If I had to guess, it’s a matter of setting up the Huffman tables such that every code ends up with a length of four bits, and then prepending that precomputed Huffman table onto the “compressed” stream. Then you can abuse the zlib library as a decompressor mapping the 4-bit “Huffman” codes to regular bytes.
Of course, this won’t be anywhere near as efficient as just implementing the decoder in C, as Huffman decoding needs to be much more general than just unpacking fixed-width chunks. But it will definitely be an improvement over naive loops.
I wonder whether .hex() could be pressed into service as a very scuffed 4-bit unpacker? Maybe something like .hex().encode().translate() to get an arbitrary palette mapping?

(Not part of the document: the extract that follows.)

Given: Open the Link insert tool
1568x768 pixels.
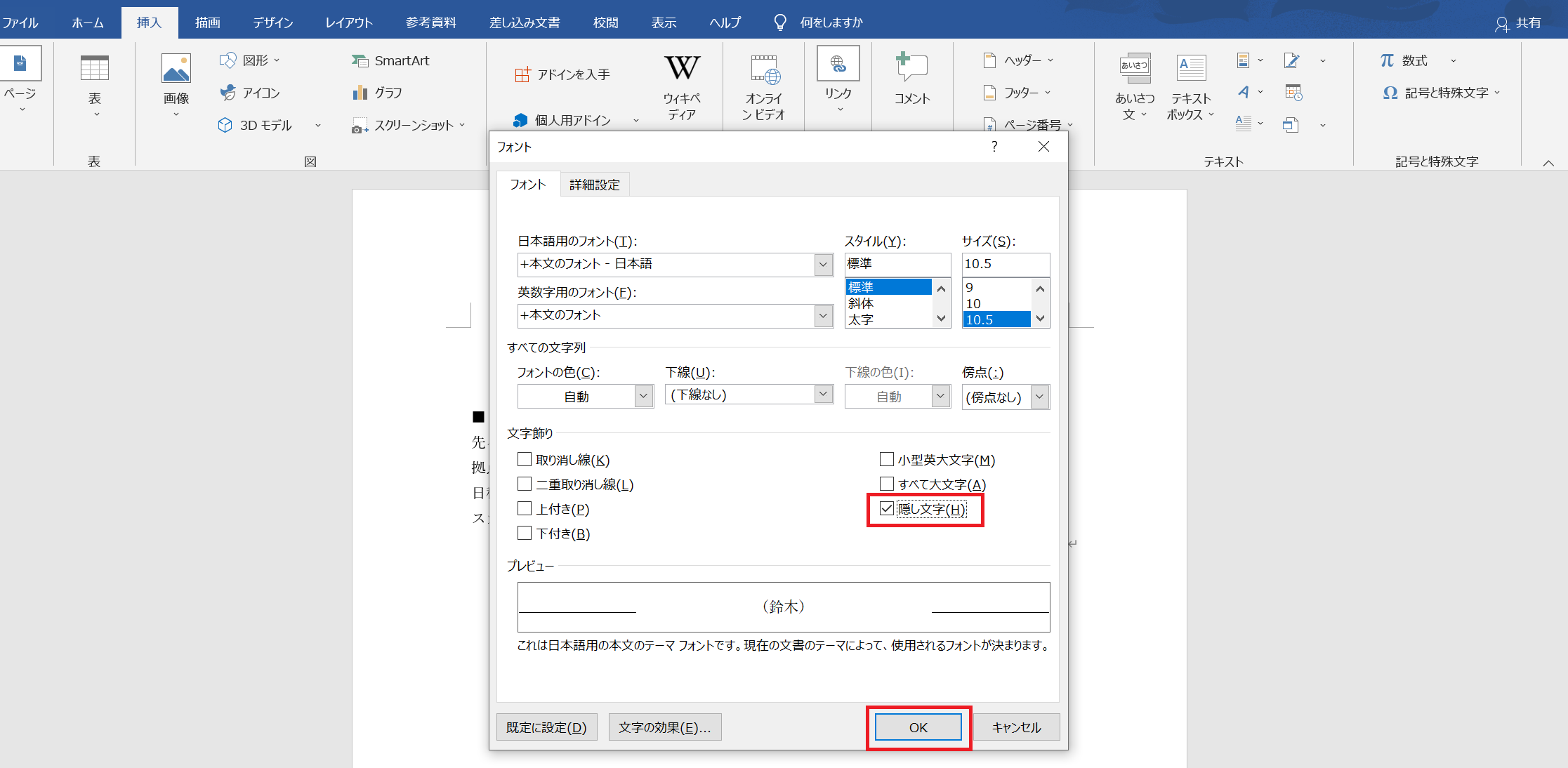Looking at the screenshot, I should tap(838, 65).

> Of course, this won’t be anywhere near as efficient as just implementing the decoder in C
> It is quite easy to add new built-in modules to Python, if you know how to program in C. Such extension modules can do two things that can’t be done directly in Python: they can implement new built-in object types, and they can call C library functions and system calls.
Then why are you talking about this instead of extension modules?

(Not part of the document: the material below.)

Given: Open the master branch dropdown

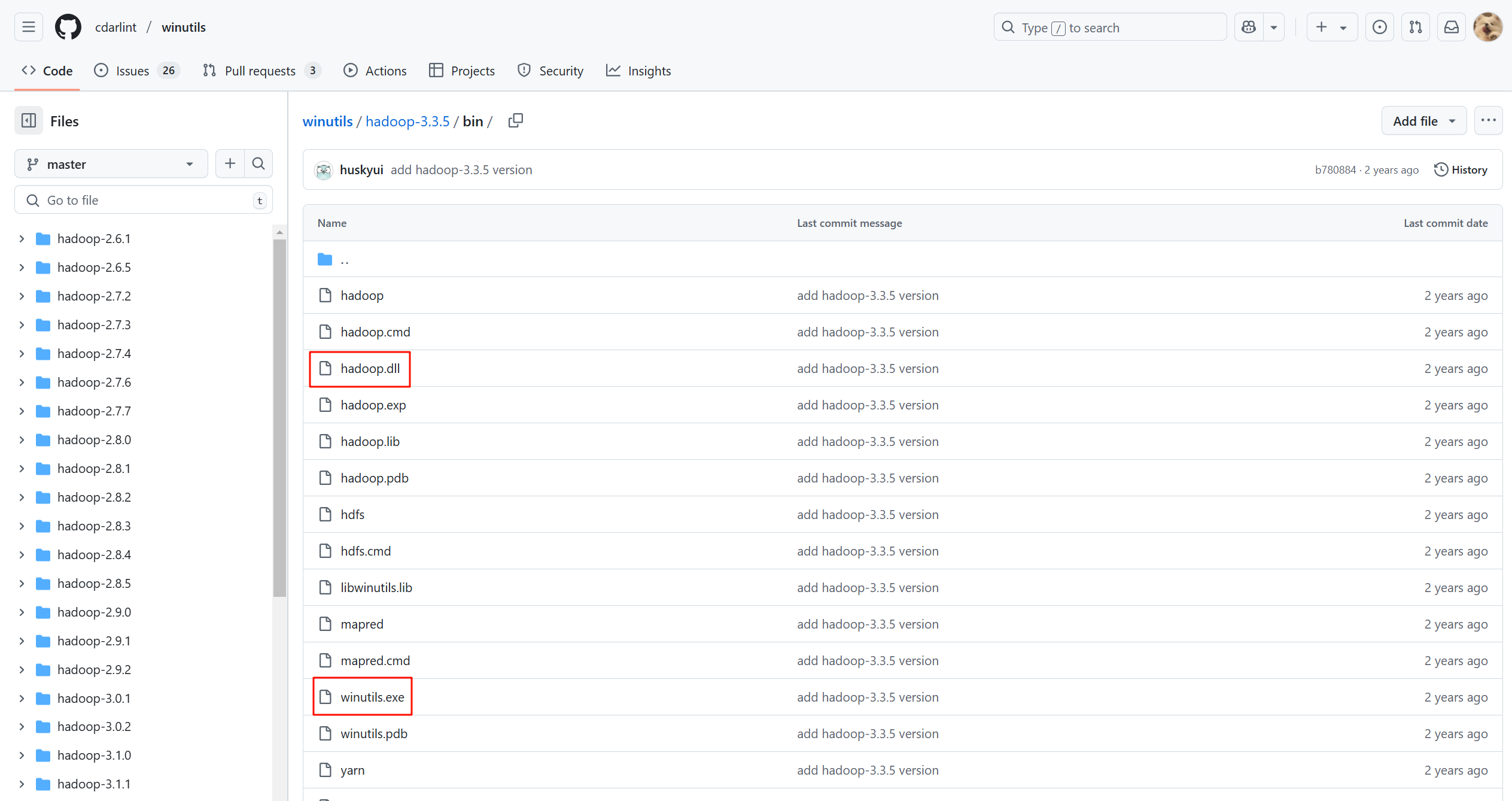Looking at the screenshot, I should point(111,164).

Neat trick! I implemented a similar bitpacking approach for solving matrix equations in GF(2), which can be used for things like forging CRC hashes (faster than bruteforce) and solving certain cryptography problems. Code is here: https://github.com/nneonneo/pwn-stuff/blob/master/math/gf2.p....

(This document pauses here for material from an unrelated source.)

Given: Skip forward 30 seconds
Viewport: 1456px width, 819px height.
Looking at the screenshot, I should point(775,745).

Ha! As it happens, I've recently written near identical code, and was considering writing about it in a future article - I originally had leaking internal states of xorshift128+ in mind :)
I just recently started going through a performance programming course (https://computerenhance.com/) and have learned about SIMD and other techniques and it is awesome to see something out in the wild.
Just stumbled upon this blog it's absolutely intriguing! As a Python enthusiast, it's like finding a hidden treasure that challenges the usual norms of Python's capabilities. Thinks of writing a Pure python implementation of some ml algos in learning SIMD~
> The general term for this concept is SWAR, which stands for SIMD Within A Register. But here, rather than using a machine register, we're using an arbitrarily long Python integer. I'm calling this variant SWAB: SIMD Within A Bigint.
Thanks to Peano and Godel, it's safe to say we may encode any compute with operations on natural numbers. So if anything is slow in Python for you, you may always encode it in Bigint and hope for the best.
There is also a very different “write SIMD assembly in Python” approach available through the PeachPy library, one of the least known gems between Python and HPC worlds: https://github.com/Maratyszcza/PeachPy
This is what a dot-product would look like in PeachPy: https://unum-cloud.github.io/usearch/python/index.html#id4
PS: Cppyy and Numba are also fun to use in such projects :)